Start of Block

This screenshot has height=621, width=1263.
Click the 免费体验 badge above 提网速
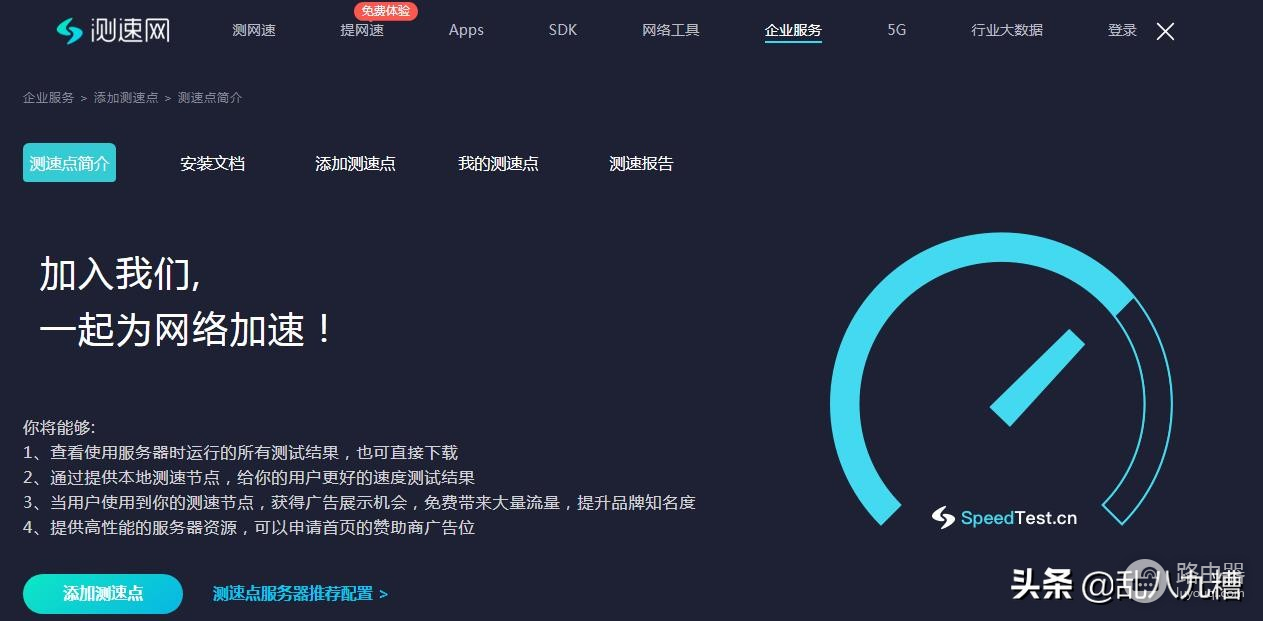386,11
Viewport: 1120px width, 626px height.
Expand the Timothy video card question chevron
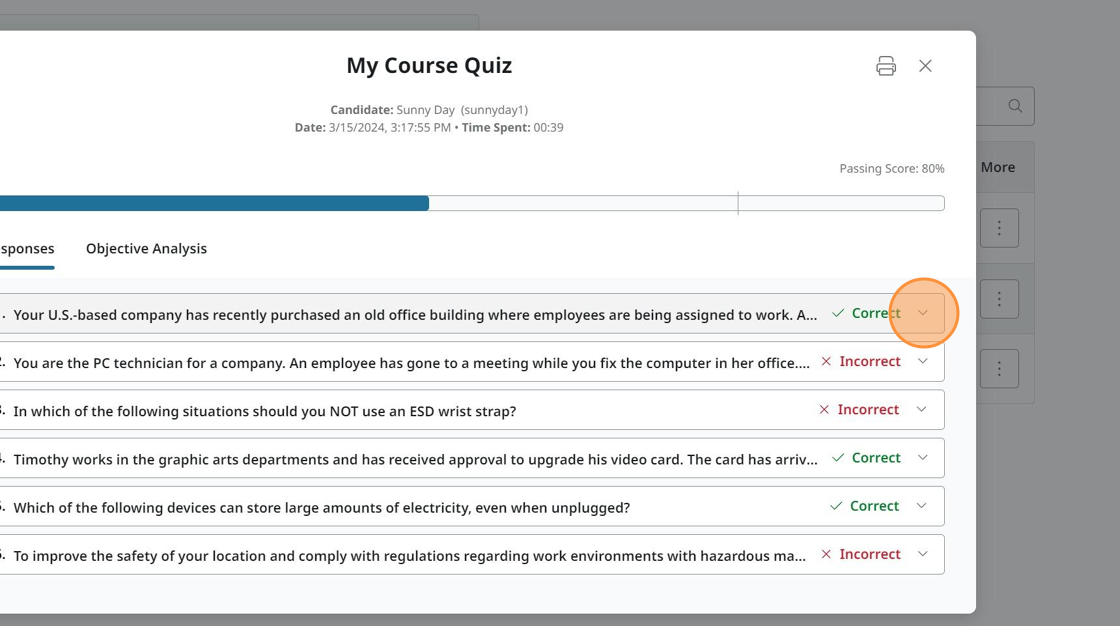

End of Block

Set down the entries exactly as they appear, with every picture left out.

This screenshot has height=621, width=1263.
Click the 免费体验 badge above 提网速
386,11
Viewport: 1120px width, 626px height.
Expand the Timothy video card question chevron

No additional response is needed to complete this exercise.